_Required work_. Every line from the one with "Where should I click to: Click" to the end of the entries, both included, is to be copied exactly; the other lines stay out.

_Information given_.
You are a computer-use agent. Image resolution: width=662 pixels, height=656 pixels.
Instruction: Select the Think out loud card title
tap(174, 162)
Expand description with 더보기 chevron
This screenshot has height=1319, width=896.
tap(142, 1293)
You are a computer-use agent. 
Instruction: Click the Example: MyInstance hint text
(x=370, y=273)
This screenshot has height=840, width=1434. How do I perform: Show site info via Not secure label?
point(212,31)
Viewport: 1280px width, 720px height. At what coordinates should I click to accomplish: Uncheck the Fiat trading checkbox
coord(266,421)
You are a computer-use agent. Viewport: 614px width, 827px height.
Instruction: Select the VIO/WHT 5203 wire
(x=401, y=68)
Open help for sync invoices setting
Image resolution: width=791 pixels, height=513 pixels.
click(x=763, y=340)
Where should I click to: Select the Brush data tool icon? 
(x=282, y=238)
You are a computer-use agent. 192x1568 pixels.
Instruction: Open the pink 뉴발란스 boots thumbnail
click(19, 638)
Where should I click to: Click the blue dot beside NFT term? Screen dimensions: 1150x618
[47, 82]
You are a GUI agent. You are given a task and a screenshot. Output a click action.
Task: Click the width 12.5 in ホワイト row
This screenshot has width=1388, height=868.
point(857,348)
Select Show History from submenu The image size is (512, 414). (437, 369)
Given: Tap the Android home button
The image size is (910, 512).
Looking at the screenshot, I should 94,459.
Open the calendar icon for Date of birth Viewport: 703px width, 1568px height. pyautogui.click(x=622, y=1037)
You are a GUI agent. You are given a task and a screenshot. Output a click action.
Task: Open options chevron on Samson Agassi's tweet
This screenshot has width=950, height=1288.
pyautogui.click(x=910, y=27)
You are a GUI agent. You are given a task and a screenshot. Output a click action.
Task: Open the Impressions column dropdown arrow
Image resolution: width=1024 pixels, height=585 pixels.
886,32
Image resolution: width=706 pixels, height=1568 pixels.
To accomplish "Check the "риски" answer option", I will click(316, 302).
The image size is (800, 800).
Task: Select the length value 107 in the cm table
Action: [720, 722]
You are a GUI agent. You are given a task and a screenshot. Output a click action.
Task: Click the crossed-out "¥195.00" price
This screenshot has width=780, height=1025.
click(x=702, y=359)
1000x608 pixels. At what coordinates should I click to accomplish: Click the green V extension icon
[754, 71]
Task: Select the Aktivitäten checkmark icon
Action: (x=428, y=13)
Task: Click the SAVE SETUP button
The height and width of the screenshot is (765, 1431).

_Task output_.
Where should I click to: Click the blue dot beside NFT term? Screen dimensions: 1150x618
[47, 82]
You are a GUI agent. You are given a task and a screenshot. Output a click action.
Task: Click the width 12.5 in ホワイト row
This screenshot has width=1388, height=868.
point(857,348)
Select Show History from submenu The image size is (512, 414). (437, 369)
Given: Tap the Android home button
The image size is (910, 512).
Looking at the screenshot, I should 94,459.
Open the calendar icon for Date of birth Viewport: 703px width, 1568px height. pyautogui.click(x=622, y=1037)
You are a GUI agent. You are given a task and a screenshot. Output a click action.
Task: Open options chevron on Samson Agassi's tweet
This screenshot has width=950, height=1288.
pyautogui.click(x=910, y=27)
You are a GUI agent. You are given a task and a screenshot. Output a click action.
Task: Open the Impressions column dropdown arrow
Image resolution: width=1024 pixels, height=585 pixels.
886,32
Image resolution: width=706 pixels, height=1568 pixels.
To accomplish "Check the "риски" answer option", I will click(316, 302).
The image size is (800, 800).
Task: Select the length value 107 in the cm table
Action: [720, 722]
You are a GUI agent. You are given a task and a screenshot. Output a click action.
Task: Click the crossed-out "¥195.00" price
This screenshot has width=780, height=1025.
click(x=702, y=359)
1000x608 pixels. At what coordinates should I click to accomplish: Click the green V extension icon
[754, 71]
Task: Select the Aktivitäten checkmark icon
Action: (x=428, y=13)
Task: Click the SAVE SETUP button
The height and width of the screenshot is (765, 1431).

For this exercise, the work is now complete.